* [TASK STATEMENT]: Which lines in the entries below contain the word "dimensions"? Locate each of them and copy it out.

Data items
------

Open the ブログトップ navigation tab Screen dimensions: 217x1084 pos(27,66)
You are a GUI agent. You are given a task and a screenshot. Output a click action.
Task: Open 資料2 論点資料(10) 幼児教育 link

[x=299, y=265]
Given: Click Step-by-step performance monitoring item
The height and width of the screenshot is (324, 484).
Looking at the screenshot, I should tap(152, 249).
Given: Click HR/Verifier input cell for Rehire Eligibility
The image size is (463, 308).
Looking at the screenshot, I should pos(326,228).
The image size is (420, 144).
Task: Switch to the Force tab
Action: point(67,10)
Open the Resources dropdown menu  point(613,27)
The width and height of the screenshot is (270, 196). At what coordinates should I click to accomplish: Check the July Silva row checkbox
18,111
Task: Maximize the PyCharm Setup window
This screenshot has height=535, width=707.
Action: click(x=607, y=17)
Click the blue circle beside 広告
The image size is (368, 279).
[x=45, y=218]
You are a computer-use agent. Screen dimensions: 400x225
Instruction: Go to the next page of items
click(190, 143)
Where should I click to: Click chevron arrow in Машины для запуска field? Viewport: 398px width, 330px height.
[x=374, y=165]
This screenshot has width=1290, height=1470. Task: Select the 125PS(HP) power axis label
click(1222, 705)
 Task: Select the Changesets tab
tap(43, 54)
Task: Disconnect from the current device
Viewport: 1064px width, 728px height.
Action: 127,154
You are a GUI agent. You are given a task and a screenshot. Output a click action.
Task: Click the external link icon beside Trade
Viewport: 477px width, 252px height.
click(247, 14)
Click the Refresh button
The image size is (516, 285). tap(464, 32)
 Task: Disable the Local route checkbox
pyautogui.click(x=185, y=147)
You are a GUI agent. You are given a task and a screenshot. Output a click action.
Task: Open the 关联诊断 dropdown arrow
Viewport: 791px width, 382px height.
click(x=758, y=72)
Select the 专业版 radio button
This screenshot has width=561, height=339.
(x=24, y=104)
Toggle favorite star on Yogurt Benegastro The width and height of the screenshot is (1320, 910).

------

* [FULL SOLUTION]:
Open the ブログトップ navigation tab Screen dimensions: 217x1084 pos(27,66)
You are a computer-use agent. Screen dimensions: 400x225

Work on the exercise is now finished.